Afghanistan risks fracturing along bloody ethnic lines if President Hamid Karzai continues misguided efforts to reach out to the Taleban, the country's former spymaster has warned.
In an exclusive interview with The Scotsman in his mountain bolt hole, Amrullah Saleh compared the Taleban to Cambodia's Khmer Rouge and accused the government of being "ultra soft" on the brutal, mediaeval insurgents.
"If we want to reconcile wit
h Taleban, or persuade the Taleban to reconcile with the current system, the very worst way is the one the government of Afghanistan has chosen," he said.
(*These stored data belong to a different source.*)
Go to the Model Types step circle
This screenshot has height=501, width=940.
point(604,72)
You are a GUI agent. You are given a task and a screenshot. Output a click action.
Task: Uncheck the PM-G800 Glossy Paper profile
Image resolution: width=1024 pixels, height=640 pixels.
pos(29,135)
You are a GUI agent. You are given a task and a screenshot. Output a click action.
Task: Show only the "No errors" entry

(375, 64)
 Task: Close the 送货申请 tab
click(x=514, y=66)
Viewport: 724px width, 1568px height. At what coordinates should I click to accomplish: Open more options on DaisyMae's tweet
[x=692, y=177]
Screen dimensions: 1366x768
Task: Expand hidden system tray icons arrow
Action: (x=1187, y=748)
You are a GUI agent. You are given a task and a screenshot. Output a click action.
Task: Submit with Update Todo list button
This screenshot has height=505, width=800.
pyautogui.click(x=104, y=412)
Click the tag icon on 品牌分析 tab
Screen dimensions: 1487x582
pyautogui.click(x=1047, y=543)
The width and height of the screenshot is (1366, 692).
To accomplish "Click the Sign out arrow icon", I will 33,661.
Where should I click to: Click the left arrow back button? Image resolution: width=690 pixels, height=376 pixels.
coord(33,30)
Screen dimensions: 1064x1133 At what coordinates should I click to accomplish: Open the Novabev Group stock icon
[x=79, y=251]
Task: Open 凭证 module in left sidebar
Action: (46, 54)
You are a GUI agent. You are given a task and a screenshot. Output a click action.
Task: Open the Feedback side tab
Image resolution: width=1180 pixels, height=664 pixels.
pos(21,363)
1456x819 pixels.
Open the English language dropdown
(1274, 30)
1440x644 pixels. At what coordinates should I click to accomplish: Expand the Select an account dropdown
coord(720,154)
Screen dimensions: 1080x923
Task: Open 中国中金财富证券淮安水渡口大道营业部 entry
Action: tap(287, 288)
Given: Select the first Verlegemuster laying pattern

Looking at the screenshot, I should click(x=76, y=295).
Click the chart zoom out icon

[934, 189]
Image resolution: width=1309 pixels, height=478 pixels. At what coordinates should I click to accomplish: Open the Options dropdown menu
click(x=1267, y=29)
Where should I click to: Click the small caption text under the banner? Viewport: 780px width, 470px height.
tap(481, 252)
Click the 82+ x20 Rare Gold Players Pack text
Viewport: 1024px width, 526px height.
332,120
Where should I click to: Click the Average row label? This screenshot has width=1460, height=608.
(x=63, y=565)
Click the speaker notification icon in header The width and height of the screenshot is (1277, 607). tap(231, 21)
Mr Karzai named 68 people charged with negotiating a settlement on Tuesday, after a tearful appeal for peace in which he begged the insurgents to lay down arms.
His High Peace Council includes warlords, a former civil war president, at least two well-known opium barons and just eight women. In June, the president welled up calling for his "dear Taleb brothers" to come home.
"These soft policies have demoralised the people of Afghanistan and it portrays the Taleban as the only winning side," Mr Saleh said, as he sat on a verandah surrounded by fruit orchards, only accessible via a footbridge over the roaring Panjshir river.
The former head of Afghanistan's National Directorate of Security (NDS) worked with MI6 and the CIA from 2004 until last June, when he resigned after "losing the confidence" of Mr Karzai.
He then spent weeks touring northern Afghanistan, building grass roots support for a political movement before joining forces with leading opposition politician Dr Abdullah Abdullah. Both men served under Ahmad Shah Massoud, a legendary Northern Alliance commander who was killed by al-Qaeda suicide bombers two days before the 11 September 200 attacks on the US.
Dr Abdullah claimed the Taleban see Mr Karzai's tears as weakness.
Civil rights groups fear the rush to make peace will undo precious gains in areas like women's rights. Yet with America due to start withdrawing troops in July 2011, few powerbrokers see any alternatives to talks and most are manoeuvering for a post-Nato environment. When Russian troops left in 1989 more than a million people were killed in an ethnic civil war.
"Negotiations are fraught with risks but there few other options," said Harvard analyst Matt Waldman.